— Provided passage —

● ● ●

We tend to overestimate the effect of a technology in the short run and underestimate the effect in the long run. Not my words, but those of the scientist Roy Charles Amara — and a pretty good summing up of the history of music tech. When sampling became affordable in the early ’80s, we were told it meant the death of orchestras and the end of human musicianship. Four decades on, there’s no doubt that sampling has had profound effects, but they’re more subtle and more varied than anyone could have predicted.
Today’s doom‑mongers and tech evangelists are busy making extravagant claims about AI.
Today’s doom‑mongers and tech evangelists are busy making extravagant claims about AI. And we’re already seeing that AI models can produce acceptable pastiches of human‑created art, not only in music but also in the visual arts and literature. But in terms of society as a whole, the extreme predictions of both optimists and pessimists remain unfulfilled.
Billions have been invested in companies that still have no path to becoming profitable. Issues such as hallucination are being waved away, even though they may represent fundamental problems with the technology. GPU makers are lending money to AI companies to buy more GPUs. From where I stand, it looks like a bubble ready to burst. But that’s not to say that AI won’t be transformative in the long term. It’s just that the transformations it actually brings might not be the ones we expect.

● ● ●

— Data provided —
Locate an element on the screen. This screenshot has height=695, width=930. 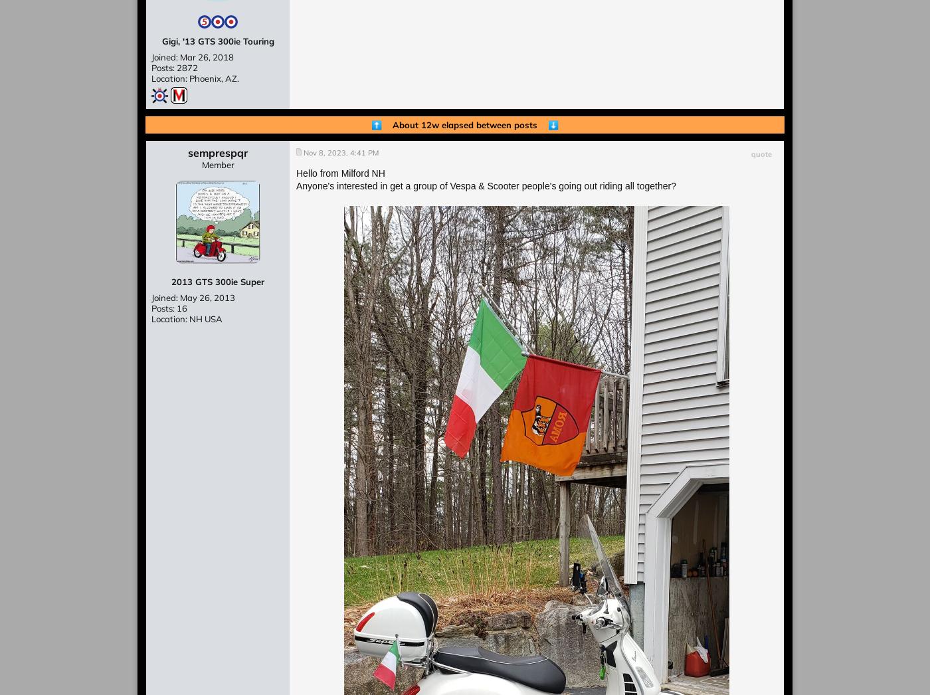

● ● ●

— What this task involves —
Continue the essay on AI hype and the history of music technology, picking up after its final sentence.

— Output for this task —
The dotcom crash around the turn of the century didn’t lead to the Internet being switched off, or the end of e‑commerce as a concept. Instead, it culled thousands of lame startups to leave the field clear for those with a robust business model. But coding websites wasn’t hard, and once coded, they cost little to run. That’s very much not the case with generative AI, which requires colossal effort to implement, and consumes enormous resources.
In the near term, my feeling is that the bigger transformation will be the quiet one wrought by assistive AI. And SoundFlow 6, as reviewed in this issue, is a great example. Its AI features are not about eliminating humans from the creative process, but enabling humans to learn faster and spend less time doing repetitive tasks. Personally, I’ve always found video tutorials to be frustrating, and we all know how hard it can be to find the information you need in a 300‑page PDF manual. The potential for an AI trained by experts on your chosen DAW to deliver the answers you need fast, and carry out routine session management jobs, seems to me genuinely exciting. Hey, SoundFlow! Colour all the drum tracks purple and route the tom mics to a bus, please. And put the kettle on.